====== PROVIDED DATA
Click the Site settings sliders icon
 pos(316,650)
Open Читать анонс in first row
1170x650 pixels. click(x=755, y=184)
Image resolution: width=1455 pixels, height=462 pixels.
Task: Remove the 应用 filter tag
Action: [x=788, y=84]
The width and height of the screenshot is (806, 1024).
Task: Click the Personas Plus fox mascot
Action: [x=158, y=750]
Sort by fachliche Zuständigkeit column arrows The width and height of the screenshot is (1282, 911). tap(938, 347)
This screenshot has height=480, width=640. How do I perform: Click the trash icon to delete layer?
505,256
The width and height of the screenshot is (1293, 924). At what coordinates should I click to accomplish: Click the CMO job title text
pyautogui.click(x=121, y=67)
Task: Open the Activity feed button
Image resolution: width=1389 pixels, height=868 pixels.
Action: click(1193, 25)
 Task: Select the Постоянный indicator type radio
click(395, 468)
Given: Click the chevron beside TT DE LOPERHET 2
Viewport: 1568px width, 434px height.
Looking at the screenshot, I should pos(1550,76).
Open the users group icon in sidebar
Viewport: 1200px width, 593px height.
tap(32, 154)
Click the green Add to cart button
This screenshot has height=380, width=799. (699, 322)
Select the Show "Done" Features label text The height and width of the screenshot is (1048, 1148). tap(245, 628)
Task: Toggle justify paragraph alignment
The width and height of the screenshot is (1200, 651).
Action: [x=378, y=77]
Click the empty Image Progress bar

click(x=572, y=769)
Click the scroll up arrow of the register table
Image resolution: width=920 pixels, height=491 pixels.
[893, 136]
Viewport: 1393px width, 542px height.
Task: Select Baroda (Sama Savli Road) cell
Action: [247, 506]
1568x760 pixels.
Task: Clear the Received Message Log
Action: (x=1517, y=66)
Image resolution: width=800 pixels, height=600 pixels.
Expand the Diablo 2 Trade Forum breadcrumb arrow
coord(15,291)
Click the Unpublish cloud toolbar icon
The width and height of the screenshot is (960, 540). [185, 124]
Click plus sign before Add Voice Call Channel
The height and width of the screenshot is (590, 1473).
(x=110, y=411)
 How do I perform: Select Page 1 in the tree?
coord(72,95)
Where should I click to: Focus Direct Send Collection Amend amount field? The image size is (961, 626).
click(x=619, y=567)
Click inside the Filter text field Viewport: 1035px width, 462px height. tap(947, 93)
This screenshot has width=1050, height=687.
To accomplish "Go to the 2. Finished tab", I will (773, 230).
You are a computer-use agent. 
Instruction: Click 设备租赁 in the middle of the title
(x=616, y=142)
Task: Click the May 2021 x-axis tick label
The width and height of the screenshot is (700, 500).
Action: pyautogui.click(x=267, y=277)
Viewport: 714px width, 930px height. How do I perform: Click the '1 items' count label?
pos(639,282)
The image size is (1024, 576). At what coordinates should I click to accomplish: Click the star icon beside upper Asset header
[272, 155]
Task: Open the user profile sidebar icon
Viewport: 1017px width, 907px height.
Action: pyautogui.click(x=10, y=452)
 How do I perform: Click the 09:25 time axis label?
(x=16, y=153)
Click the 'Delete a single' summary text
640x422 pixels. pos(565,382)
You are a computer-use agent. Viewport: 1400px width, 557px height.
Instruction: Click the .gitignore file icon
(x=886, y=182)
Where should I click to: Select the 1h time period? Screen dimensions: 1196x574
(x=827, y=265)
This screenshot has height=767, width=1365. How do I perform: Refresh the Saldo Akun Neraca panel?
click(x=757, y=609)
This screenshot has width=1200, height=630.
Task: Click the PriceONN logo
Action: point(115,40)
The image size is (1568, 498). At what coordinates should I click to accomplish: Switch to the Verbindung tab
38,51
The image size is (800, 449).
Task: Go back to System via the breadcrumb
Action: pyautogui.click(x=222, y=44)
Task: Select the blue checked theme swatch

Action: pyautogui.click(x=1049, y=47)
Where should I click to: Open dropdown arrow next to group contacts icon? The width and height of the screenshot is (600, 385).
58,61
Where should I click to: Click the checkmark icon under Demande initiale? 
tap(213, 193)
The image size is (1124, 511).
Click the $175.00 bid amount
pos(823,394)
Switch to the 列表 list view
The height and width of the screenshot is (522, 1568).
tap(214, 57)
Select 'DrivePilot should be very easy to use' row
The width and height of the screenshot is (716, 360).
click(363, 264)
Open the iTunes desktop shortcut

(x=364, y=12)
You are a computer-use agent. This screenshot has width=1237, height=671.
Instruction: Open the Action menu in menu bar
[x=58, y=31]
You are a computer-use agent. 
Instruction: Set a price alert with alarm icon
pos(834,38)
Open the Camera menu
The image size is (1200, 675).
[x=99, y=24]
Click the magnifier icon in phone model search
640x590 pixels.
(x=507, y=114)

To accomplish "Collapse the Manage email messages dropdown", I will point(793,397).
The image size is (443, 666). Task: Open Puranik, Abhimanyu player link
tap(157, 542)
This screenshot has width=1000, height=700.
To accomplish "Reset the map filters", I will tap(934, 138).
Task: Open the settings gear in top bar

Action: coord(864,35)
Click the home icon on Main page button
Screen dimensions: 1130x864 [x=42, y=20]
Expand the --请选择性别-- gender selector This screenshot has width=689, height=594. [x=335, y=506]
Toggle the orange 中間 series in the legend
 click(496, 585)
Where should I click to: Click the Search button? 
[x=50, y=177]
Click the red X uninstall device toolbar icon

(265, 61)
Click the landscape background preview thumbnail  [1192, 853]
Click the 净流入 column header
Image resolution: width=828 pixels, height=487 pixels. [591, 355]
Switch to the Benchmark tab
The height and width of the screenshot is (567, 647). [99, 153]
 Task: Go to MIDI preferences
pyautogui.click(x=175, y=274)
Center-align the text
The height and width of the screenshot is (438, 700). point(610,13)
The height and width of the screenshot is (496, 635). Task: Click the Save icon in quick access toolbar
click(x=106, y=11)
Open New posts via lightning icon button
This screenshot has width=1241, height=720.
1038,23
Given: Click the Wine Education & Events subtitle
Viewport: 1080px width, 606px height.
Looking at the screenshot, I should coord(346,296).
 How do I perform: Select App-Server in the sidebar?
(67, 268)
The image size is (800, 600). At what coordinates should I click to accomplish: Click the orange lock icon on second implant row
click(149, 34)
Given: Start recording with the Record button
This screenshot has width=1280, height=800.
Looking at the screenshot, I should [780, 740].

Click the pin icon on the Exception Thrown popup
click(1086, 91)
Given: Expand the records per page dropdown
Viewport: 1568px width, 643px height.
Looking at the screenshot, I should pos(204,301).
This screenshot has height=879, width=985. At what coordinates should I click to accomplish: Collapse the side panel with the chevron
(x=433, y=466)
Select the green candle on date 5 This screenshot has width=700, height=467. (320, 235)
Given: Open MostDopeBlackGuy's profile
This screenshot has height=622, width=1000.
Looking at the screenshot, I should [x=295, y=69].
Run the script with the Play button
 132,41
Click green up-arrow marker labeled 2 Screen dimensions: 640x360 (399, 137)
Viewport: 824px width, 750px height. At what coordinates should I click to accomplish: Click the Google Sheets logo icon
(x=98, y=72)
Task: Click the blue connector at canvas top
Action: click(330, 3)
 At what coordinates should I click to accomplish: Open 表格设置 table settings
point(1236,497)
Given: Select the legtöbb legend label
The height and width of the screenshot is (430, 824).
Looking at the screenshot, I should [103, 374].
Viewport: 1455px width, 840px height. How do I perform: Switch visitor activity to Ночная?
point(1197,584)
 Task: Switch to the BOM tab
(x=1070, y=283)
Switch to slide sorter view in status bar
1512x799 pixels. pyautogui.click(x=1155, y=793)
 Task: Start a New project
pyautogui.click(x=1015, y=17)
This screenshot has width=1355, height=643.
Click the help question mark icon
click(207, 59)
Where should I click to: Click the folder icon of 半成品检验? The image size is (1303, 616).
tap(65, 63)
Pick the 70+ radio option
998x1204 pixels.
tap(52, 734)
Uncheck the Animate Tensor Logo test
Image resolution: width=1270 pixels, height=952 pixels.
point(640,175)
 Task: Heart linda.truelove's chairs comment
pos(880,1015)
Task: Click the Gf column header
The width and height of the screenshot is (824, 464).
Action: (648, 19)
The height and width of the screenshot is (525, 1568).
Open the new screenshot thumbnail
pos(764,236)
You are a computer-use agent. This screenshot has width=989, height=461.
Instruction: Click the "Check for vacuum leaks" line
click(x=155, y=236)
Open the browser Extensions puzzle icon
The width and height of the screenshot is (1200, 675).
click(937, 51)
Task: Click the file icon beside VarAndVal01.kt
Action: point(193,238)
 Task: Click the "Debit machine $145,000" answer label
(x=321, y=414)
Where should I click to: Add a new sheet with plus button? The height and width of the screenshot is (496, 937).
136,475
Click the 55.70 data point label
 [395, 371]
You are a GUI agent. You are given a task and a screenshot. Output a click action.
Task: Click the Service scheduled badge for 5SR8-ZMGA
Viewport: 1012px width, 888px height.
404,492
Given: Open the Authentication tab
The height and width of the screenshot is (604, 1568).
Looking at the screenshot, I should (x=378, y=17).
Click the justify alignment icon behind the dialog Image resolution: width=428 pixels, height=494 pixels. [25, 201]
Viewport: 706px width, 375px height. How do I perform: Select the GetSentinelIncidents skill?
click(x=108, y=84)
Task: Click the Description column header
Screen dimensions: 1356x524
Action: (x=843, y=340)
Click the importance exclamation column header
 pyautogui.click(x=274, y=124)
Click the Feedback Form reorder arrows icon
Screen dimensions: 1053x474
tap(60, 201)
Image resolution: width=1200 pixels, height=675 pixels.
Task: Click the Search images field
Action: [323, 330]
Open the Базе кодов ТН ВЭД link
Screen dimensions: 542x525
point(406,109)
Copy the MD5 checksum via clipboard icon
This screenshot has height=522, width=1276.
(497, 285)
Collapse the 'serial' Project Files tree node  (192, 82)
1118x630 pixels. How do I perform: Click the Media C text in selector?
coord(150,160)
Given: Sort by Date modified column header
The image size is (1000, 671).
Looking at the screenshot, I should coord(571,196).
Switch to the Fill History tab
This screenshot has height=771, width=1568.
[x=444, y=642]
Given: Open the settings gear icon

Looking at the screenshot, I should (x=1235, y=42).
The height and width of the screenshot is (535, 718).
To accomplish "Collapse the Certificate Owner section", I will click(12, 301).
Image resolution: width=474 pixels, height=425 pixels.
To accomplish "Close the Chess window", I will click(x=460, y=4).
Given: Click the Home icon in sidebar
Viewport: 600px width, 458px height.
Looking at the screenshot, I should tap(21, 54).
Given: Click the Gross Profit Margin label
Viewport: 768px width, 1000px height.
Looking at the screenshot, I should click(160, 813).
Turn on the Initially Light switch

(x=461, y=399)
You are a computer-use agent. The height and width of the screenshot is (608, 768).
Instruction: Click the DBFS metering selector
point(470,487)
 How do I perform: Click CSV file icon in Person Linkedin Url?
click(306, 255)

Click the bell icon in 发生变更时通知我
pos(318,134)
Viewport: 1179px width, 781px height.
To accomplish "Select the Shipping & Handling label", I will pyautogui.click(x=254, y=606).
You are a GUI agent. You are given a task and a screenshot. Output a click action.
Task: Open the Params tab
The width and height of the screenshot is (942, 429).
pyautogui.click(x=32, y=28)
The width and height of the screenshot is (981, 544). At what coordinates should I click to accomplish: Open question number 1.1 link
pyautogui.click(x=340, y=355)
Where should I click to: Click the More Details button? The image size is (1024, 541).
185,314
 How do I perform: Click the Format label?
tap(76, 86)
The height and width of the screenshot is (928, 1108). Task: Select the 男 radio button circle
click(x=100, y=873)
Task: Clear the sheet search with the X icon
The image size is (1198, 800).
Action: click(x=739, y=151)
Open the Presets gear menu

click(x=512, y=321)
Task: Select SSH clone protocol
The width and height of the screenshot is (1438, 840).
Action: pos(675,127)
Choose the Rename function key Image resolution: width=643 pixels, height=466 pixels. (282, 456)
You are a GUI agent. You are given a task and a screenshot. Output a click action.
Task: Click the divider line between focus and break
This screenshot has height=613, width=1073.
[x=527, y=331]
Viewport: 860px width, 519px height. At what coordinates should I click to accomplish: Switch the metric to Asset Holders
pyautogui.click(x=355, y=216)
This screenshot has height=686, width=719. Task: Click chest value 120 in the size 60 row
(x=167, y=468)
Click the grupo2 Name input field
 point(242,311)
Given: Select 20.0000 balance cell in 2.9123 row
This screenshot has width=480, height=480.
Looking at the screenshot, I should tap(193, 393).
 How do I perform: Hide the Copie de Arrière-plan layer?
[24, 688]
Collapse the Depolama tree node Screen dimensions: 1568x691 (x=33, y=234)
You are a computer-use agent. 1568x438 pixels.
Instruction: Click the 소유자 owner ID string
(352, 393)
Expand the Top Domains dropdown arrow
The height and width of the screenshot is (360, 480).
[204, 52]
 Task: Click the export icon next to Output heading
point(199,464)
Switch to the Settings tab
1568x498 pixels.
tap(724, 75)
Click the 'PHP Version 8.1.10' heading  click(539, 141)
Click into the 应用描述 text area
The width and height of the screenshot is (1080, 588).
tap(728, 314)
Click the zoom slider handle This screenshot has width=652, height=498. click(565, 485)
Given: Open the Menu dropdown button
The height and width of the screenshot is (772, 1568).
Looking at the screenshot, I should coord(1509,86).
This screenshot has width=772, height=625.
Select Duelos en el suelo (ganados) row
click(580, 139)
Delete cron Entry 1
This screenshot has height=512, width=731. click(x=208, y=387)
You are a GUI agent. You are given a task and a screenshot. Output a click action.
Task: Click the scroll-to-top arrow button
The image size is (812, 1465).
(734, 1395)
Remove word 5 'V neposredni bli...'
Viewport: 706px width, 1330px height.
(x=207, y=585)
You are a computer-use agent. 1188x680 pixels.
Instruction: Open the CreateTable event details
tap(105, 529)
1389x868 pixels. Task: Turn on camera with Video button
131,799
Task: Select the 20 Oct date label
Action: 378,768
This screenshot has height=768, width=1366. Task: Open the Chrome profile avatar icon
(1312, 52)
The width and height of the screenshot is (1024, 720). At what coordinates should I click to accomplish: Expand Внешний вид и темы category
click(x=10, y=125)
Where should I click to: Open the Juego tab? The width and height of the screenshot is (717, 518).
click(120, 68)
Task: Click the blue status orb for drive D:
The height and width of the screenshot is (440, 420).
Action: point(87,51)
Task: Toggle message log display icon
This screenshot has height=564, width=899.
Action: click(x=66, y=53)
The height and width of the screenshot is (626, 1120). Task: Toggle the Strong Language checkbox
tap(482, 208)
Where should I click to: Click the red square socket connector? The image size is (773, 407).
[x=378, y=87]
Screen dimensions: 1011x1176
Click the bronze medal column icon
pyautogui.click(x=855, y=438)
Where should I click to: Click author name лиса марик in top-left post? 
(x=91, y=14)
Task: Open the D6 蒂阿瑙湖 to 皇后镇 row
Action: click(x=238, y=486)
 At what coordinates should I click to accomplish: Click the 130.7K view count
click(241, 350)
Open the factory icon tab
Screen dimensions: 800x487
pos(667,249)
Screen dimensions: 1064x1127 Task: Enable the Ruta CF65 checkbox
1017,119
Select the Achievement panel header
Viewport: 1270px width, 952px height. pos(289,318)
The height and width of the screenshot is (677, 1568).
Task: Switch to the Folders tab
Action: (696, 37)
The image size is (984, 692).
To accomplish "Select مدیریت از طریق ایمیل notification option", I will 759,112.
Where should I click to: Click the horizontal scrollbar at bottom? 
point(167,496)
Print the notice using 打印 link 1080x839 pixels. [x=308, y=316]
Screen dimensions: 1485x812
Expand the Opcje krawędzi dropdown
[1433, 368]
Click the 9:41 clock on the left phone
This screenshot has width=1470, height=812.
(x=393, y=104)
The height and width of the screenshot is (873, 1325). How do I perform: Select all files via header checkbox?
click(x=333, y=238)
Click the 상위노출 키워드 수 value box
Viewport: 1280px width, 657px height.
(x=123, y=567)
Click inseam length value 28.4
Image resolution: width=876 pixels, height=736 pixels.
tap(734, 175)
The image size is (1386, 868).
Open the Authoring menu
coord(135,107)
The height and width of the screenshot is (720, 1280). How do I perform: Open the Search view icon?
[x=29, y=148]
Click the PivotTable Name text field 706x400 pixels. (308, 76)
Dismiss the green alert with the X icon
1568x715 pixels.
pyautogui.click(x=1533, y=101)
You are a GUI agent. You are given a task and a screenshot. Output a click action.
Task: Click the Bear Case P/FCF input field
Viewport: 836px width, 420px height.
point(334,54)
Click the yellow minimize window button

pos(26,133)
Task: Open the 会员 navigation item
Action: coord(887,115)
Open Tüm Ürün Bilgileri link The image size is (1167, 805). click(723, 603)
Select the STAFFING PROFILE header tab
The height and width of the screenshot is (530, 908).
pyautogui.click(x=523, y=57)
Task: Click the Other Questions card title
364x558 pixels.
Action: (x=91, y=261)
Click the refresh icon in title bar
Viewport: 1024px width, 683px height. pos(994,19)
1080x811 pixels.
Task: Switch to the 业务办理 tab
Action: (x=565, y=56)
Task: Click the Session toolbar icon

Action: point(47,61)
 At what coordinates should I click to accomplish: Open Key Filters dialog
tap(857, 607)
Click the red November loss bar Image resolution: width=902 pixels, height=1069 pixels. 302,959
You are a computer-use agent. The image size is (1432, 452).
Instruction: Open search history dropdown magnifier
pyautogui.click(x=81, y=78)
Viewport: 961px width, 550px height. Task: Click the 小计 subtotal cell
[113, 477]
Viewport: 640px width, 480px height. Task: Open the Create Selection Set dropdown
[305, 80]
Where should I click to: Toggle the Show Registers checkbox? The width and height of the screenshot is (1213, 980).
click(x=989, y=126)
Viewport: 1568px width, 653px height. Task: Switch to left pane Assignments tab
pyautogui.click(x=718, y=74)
============
> _EXERCISE DETAILS_
Check each line of the listing above. Copy the ones with the word "node".

> _OUTPUT FOR THIS TASK_
Collapse the 'serial' Project Files tree node  (192, 82)
Collapse the Depolama tree node Screen dimensions: 1568x691 (x=33, y=234)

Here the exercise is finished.